#### Activity:
Every line from the one holding "Task: Click the" to the end of the entries should be repeated exactly, with the pictures left out.

Stored records:
•••
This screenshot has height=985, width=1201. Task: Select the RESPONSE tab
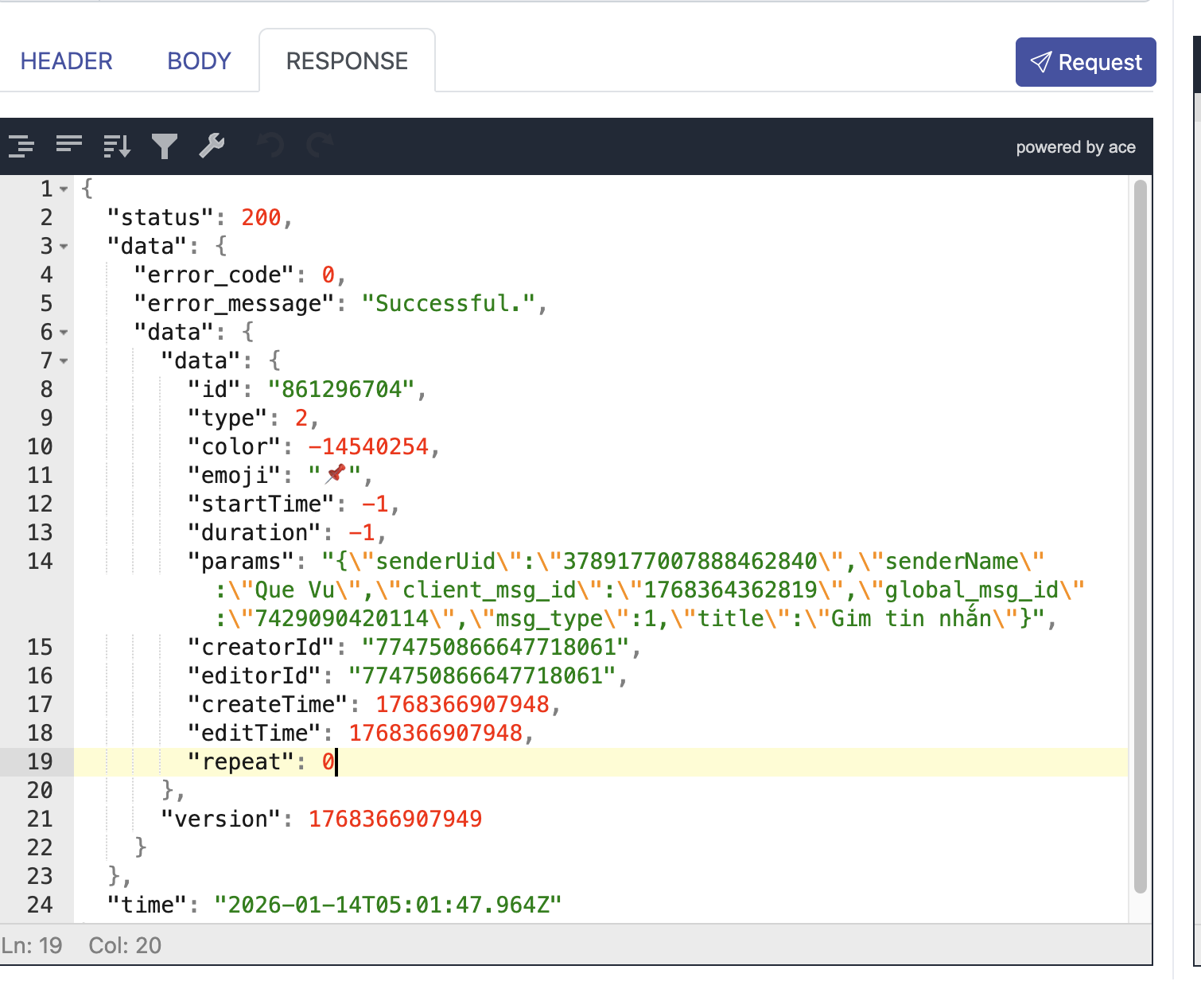(347, 61)
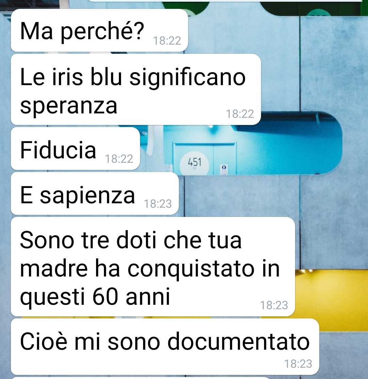The image size is (368, 379).
Task: Tap the timestamp beside "Ma perché?"
Action: coord(167,41)
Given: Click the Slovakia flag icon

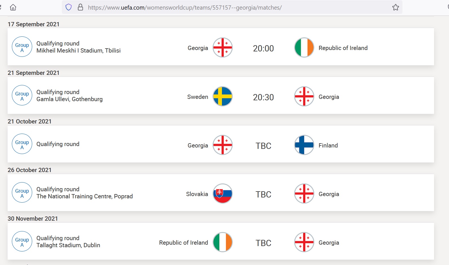Looking at the screenshot, I should click(222, 194).
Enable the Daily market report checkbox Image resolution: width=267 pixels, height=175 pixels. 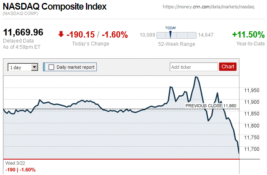(51, 67)
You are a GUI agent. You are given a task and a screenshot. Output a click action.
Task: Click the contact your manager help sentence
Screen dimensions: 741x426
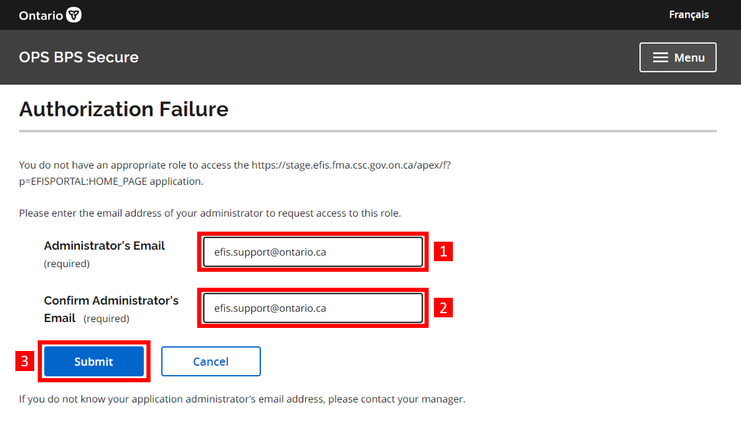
•••
#### Solution to this problem:
Task: Click the contact your manager help sentence
Screen dimensions: 741x426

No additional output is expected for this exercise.